Le premier des défis de l’école de demain, c’est certainement de moins embrasser pour mieux étreindre vraiment.

De cesser de couper des rondelles de salami sous le nez des jeunes et de cuisiner vraiment des repas complets qui donnent envie et qui donnent faim.

2. L’ECOLE PRISON

Depuis plus de 25 ans, d’abord parce que j’y travaillais moi-même et ensuite parce que je suis resté lié d’amitié avec les professeurs et éducateurs qui y donnent tout ce qu’ils peuvent, j’observe, chaque matin, dès 8 heures, devant le local du Niveau, le va-et-vient des étudiants qui se pressent devant les valves du rez-de-chaussée, et poussent des cris de joie.Vous pourriez vous imaginer qu’ils consultent le menu du repas de midi ou l’annonce d’une activité qui les réjouirait particulièrement. Mais que nenni! Ce qu’ils viennent voir, ce qui constitue chaque jour le document le plus consulté de toute l’école, c’est la liste des professeurs absents pour la journée.Parfois ils dansent aussi…

Est-ce juste parce que les ados sont des glands absolus que rien n’intéresse en ce bas monde et qui préfèrent ne rien faire au fond d’une salle d’étude ou d’une cafétéria que de recevoir une formation que toute la société – à part eux? – juge cruciale?
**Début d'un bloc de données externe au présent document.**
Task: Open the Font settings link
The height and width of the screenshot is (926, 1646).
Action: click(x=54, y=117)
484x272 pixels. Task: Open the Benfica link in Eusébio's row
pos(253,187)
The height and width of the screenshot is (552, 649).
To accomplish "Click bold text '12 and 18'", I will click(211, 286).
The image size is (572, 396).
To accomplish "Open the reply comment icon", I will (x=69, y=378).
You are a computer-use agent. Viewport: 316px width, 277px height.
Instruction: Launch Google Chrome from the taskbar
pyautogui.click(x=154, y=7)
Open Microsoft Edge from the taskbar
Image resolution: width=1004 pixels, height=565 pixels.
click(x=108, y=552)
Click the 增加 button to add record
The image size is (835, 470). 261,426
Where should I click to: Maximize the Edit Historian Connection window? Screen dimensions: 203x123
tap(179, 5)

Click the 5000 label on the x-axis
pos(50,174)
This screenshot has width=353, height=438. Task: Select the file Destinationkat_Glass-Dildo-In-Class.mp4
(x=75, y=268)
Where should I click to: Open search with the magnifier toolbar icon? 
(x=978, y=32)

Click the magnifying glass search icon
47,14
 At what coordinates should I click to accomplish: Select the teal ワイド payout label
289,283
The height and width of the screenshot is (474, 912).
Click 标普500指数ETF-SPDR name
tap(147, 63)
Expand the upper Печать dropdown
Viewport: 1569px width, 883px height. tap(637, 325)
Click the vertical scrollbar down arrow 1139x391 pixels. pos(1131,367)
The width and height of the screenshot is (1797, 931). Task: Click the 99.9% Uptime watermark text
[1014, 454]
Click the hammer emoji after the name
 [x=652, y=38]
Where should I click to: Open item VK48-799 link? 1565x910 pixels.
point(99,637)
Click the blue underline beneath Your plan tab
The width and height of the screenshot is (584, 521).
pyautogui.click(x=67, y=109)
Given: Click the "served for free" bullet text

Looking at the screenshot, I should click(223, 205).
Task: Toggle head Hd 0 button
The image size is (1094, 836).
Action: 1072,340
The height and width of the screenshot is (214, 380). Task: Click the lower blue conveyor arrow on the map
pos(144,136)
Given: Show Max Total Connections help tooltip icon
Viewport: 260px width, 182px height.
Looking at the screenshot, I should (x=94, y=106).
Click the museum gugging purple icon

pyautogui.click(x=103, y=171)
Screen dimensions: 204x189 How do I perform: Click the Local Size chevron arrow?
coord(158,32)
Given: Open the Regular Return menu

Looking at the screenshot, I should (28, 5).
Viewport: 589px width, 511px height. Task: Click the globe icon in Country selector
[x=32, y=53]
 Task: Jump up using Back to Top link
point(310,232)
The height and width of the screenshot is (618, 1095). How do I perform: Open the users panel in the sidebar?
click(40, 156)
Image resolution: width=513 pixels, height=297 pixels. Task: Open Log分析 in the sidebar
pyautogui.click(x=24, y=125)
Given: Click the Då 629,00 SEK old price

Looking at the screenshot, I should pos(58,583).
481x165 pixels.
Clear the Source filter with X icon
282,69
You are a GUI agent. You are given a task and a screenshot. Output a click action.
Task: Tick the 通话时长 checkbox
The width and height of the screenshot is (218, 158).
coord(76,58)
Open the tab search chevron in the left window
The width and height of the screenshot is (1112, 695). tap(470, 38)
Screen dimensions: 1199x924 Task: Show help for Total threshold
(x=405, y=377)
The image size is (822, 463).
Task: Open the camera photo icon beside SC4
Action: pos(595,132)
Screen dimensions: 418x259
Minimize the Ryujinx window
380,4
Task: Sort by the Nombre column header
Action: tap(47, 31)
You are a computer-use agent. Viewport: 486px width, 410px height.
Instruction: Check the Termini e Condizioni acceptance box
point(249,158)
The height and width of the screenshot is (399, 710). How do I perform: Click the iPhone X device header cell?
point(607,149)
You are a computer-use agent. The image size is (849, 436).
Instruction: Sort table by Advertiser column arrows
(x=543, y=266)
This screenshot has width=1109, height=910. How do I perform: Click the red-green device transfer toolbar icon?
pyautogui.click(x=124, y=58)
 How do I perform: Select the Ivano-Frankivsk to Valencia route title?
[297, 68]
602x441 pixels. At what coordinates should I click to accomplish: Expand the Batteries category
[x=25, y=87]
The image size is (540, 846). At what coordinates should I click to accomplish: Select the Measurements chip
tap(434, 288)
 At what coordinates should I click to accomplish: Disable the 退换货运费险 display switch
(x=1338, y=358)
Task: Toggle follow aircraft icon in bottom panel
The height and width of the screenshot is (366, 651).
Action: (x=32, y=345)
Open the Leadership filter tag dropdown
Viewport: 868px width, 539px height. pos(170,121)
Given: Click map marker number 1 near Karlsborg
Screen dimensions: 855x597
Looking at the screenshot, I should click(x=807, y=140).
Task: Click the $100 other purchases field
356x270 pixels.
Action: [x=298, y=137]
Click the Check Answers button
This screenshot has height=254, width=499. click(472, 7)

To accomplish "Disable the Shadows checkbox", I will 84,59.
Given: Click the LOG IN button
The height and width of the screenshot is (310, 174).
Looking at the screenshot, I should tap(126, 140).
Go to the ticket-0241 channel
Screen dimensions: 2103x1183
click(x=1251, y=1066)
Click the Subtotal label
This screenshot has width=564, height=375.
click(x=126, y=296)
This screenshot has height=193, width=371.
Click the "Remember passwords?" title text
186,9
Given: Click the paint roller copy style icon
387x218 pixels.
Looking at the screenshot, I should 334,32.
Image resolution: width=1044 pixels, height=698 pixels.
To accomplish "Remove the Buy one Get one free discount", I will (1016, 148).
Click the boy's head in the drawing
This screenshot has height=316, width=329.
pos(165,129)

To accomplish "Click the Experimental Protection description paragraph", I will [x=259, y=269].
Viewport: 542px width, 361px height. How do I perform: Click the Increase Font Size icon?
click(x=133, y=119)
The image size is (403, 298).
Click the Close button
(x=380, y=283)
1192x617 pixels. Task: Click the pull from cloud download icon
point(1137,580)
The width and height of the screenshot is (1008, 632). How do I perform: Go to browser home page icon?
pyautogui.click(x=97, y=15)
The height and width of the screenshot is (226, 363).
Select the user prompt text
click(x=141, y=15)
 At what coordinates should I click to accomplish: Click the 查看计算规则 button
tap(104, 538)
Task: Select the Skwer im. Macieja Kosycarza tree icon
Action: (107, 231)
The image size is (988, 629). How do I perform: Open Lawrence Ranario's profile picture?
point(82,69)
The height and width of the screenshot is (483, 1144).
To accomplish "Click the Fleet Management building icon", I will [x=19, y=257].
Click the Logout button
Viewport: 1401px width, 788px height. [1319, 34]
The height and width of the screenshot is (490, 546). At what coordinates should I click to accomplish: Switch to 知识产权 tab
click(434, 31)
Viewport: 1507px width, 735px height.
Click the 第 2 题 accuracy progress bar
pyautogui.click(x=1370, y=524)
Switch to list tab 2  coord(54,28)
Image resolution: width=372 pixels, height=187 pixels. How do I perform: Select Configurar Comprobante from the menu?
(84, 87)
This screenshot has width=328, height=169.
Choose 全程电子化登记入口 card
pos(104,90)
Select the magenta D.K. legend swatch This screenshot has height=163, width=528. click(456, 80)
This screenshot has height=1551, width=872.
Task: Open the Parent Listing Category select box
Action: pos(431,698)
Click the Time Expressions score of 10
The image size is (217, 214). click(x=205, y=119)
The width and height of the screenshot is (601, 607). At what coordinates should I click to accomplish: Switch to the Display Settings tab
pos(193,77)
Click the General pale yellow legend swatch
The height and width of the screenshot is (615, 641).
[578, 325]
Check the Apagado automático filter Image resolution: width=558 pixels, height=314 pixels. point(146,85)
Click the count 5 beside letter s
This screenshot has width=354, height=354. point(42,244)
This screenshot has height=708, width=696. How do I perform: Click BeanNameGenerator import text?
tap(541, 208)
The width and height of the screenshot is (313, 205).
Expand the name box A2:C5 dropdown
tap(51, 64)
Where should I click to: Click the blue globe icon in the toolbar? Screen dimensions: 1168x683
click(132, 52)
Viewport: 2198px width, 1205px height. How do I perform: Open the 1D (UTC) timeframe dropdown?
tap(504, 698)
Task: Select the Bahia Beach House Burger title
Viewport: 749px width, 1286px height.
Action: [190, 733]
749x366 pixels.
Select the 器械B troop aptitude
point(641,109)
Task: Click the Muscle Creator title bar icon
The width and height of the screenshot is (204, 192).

Ou parce que cross en première et deuxième heure, test de géo en troisième heure (compétence 3), Chanson d’Automne en 4ème heure (compétence 2), compréhension à l’audition espagnole en 5ème heure (compétence 1), fourche en 6ème heure (compétence belote) et chambard en 7ème heure (parce que plus personne, même pas le prof, n’est encore assez frais pour travailler vraiment), ce quotidien-là ressassé à l’infini depuis la 1ère jusqu’à la 6ème, est juste inadapté à la façon dont un adolescent fonctionne et ne peut mener à aucun apprentissage enthousiaste et sérieux (tout au plus inculque-t-il et teste-t-il des capacités – souvent héroïques! – de soumission).

A ce sujet (car il n’y a pas de prospection possible sans un peu d’introspection rétrospective), je me souviens tout particulièrement de Henri Lambert, un honorable Père Jésuite que j’ai eu la chance de croiser en rhéto et qui, quand sur un sujet donné nos réactions étaient pauvres, voire indigentes, s’écriait:

– Messieurs, je vous invite à vous rendre immédiatement aux Chiroux et à ne remettre les pieds à ce cours que quand vous aurez vraiment quelque chose à y partager!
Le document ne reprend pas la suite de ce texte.